There are a few major drivers in the yoghurt market, the foremost being increased attention by adults and on behalf of children regarding health, nutrition, and diet. The strongest impact on yoghurt products is from the trend towards wellness and overall health, something that even consumers who are not on a diet are striving for. Secondly, rising obesity rates among adults and children have caused enough alarm to mobilise the government to act to raise awareness of both obesity and diabetes. Both trends drove the yoghurt market higher throughout 1998 to 2003. Due to this, sales of light yoghurt products grew 84% between 1998 and 2003. The big jump in 2001 came from Dannon Light ‘n Fit, which was introduced at the end of 2000 and reached sales of US$192m in 2001. Yoplait Light added $22m in growth to the segment that year. Danone accounted for the remainder of the market growth, with other players breaking even.

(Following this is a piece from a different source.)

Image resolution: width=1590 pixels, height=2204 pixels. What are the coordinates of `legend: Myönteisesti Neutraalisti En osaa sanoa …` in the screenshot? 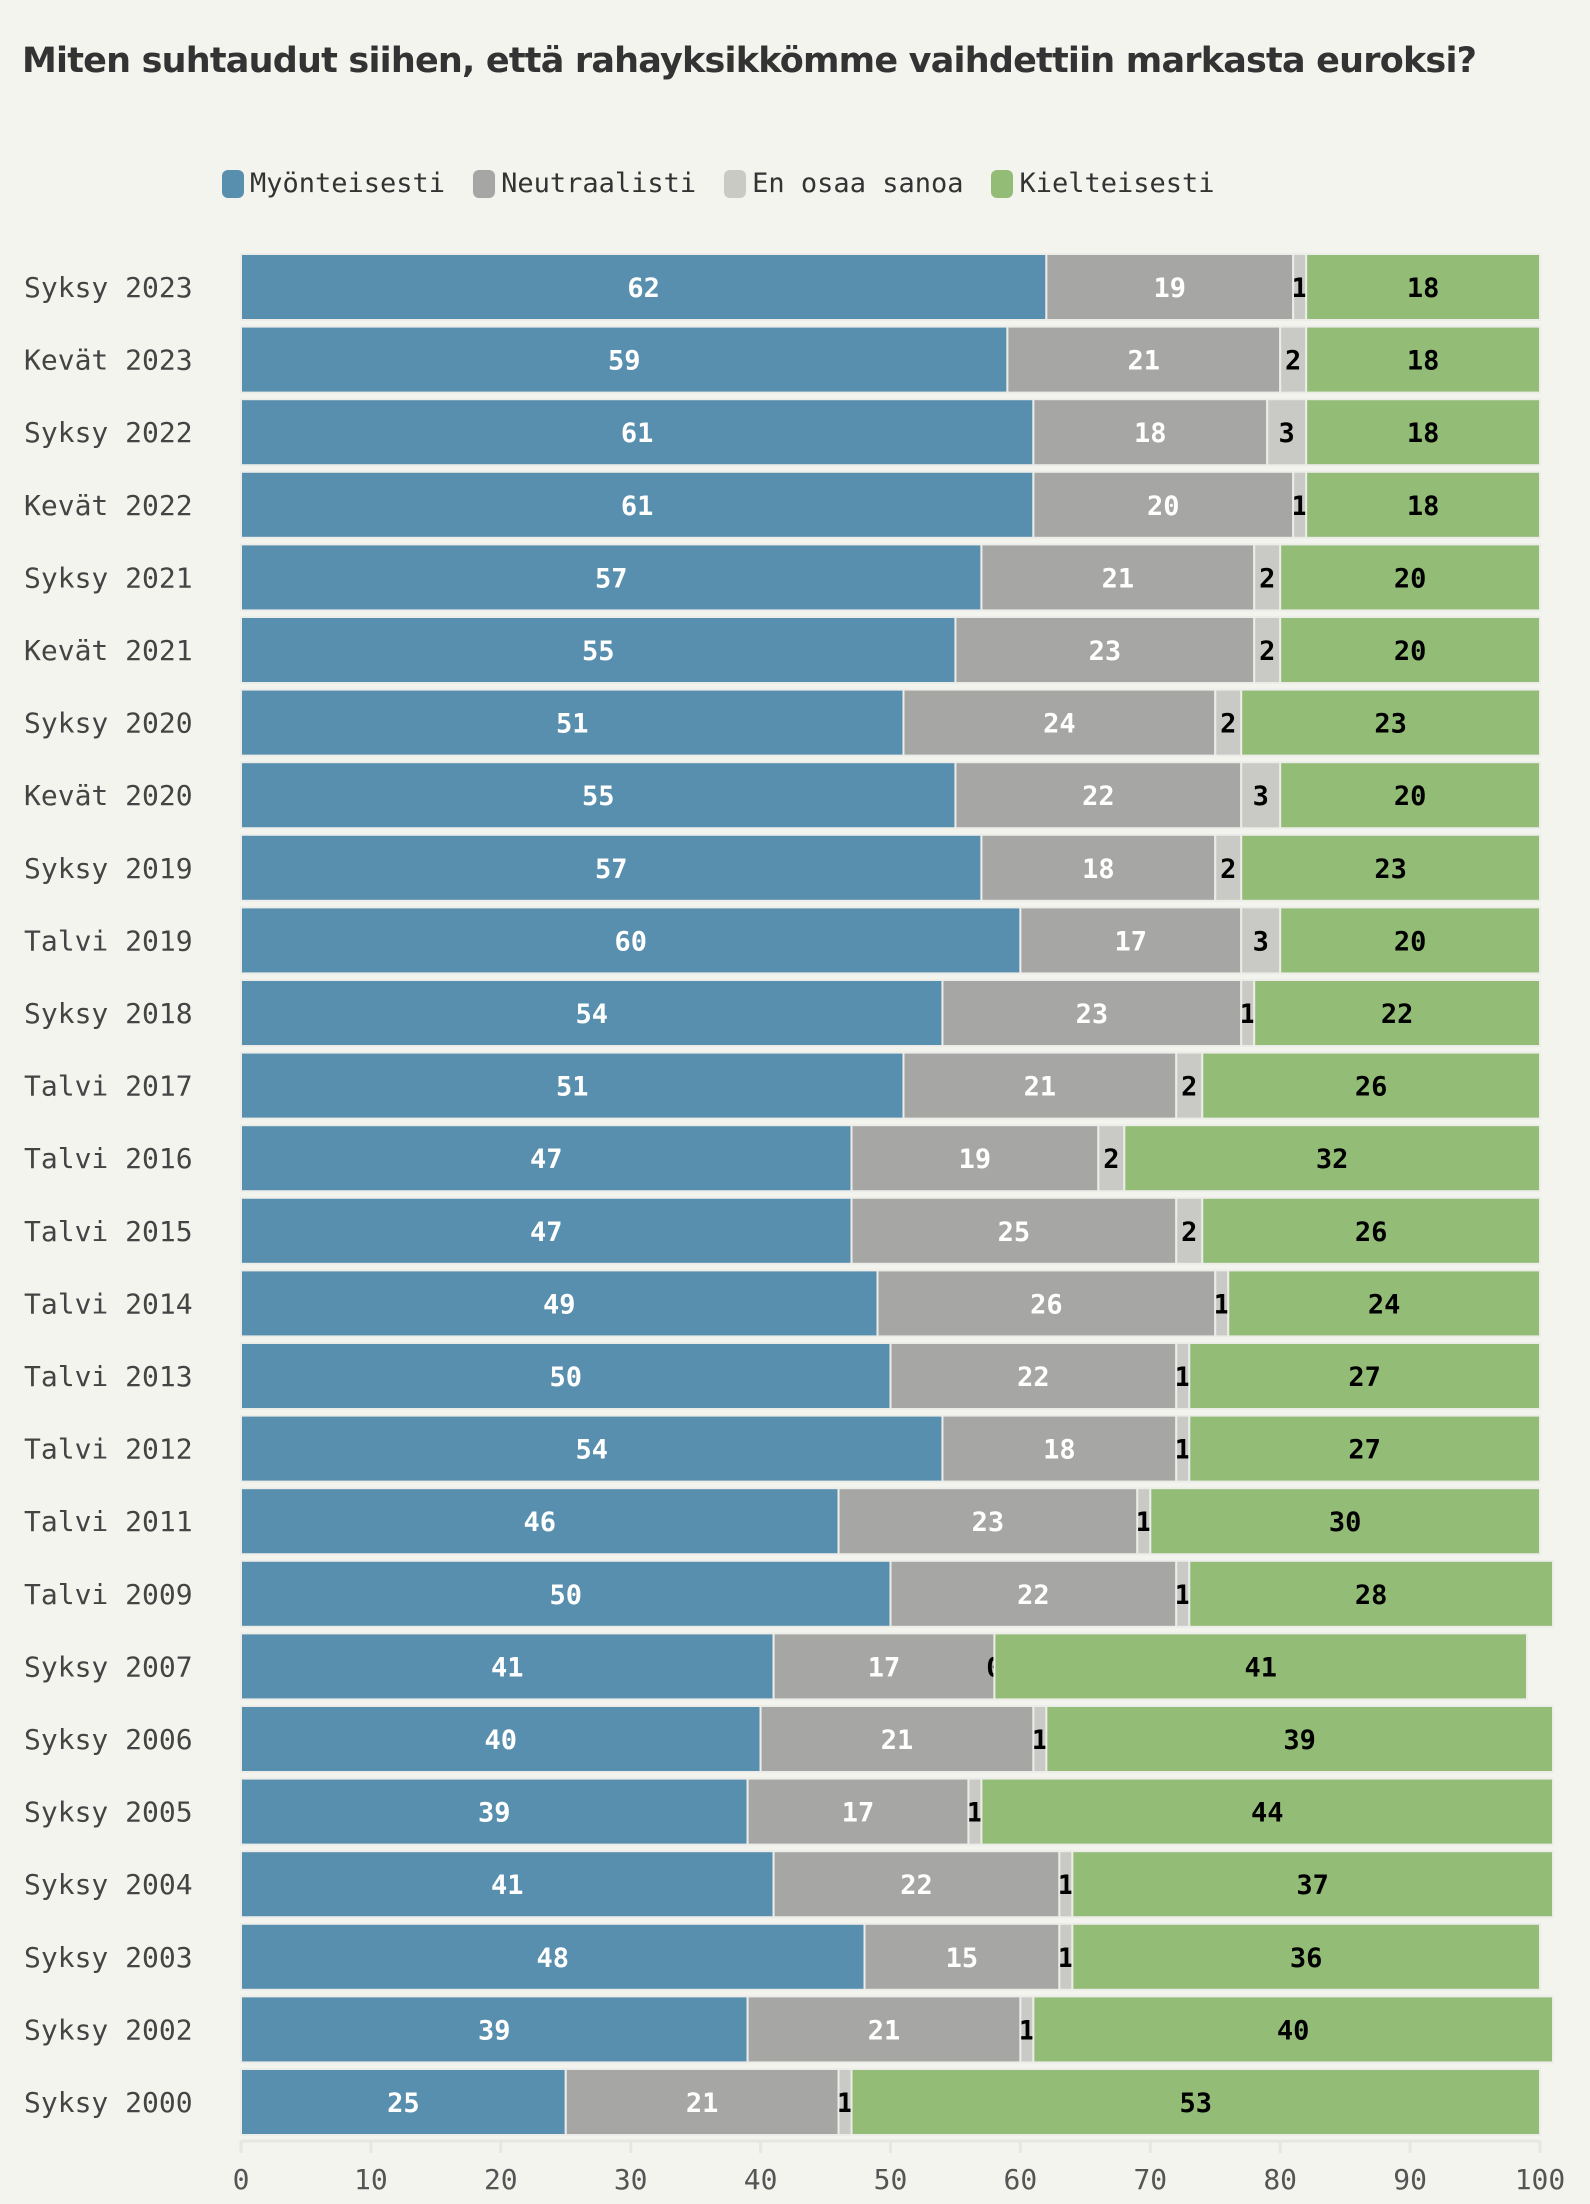 It's located at (732, 184).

Total yoghurt sales in the US reached almost $2.8bn in 2003, up 7.8% from 2002. This healthy growth rate is expected to continue, given Americans’ rising attention to health and wellness, as well as their desire for portable and nutritious snacks. Mintel predicts that total US sales of yoghurt will increase by 48% from 2003 to 2008 to reach $4.1bn. The market will expand well above the rate of inflation as the category capitalises on its health attributes and convenience, as well as the indulgence of dessert yoghurt.